■ EXERCISES ■
**a)** Translate into Spanish this sentence from the passage on scheduling Kettle jobs: "Therefore, ensuring that two jobs do not run concurrently is a major concern."
**b)** Carry on the passage about scheduling Kettle transforms with Quartz, picking up after its final sentence.

■ SOURCE TEXT ■
_ _ _ _

A few posts ago, I talked about how to use Kettle to transform data from your normalized structures into something useful for data warehousing. In-order to have a near real-time data-warehouse, we need run our jobs frequently. This could have the unintended side-effect of a small hiccup causing a snowballing slowdown. Therefore, ensuring that two jobs do not run concurrently is a major concern. You could write a shell script to launch pan, record the pid, then check for the pid if cron starts the job again before the previous instance has had the opportunity to complete. Or you could just use Quartz.
If you’re familiar with Quartz, setting up a job for a Kettle transform is trivial. The key thing is to implement StatefulJob
. A side-effect of persisting the state of the job across invocations has a side-effect of forcing the job to complete before it can be started again. Which means that the downwards spiral of resource consumption is not possible.

_ _ _ _

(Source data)
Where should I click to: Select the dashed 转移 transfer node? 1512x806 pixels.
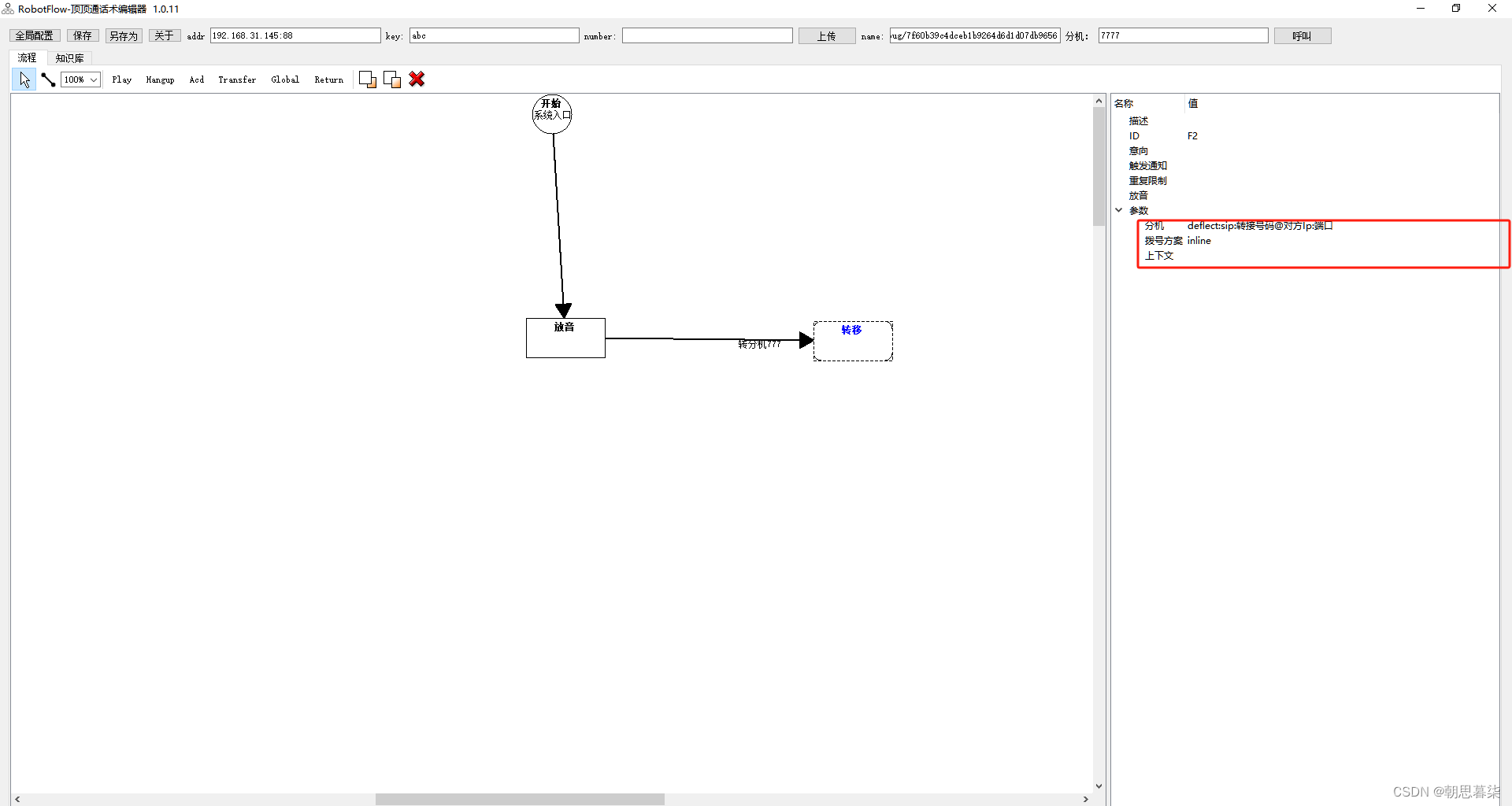click(x=853, y=342)
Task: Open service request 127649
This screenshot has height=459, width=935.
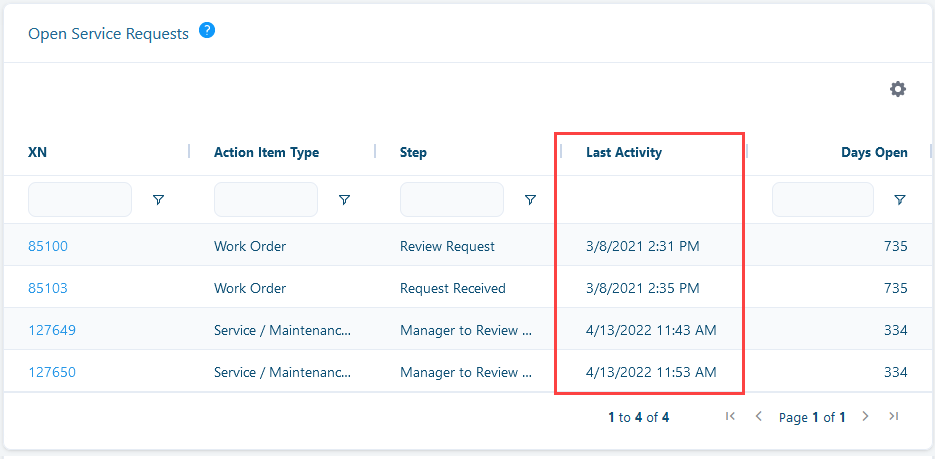Action: click(52, 330)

_ _ _ _

■ ANSWERS TO EACH TASK ■
**a)** Por lo tanto, garantizar que dos trabajos no se ejecuten de forma simultánea es una preocupación importante.

**b)**
Another safe-guard is logging when the the time to execute a transformation is longer than the the time allocated. This can be calculated from properties of the JobExecutionContext (context).
long start = System.currentTimeMillis(); runJob(); long runtime = System.currentTimeMillis() - start; long startTime = context.getFireTime().getTime(); long nextFireTime = context.getNextFireTime().getTime(); if(runtime > (nextFireTime - startTime)) { //log error message }The call
context.getFireTime()
returns the time the job started (when the trigger was fired). Next fire time returns the next time the job is supposed to start. If the time between these points is shorter than the time it took run, well then you’ve got a problem. Thankfully, I haven’t run into this yet, so no ideas on how to fix it!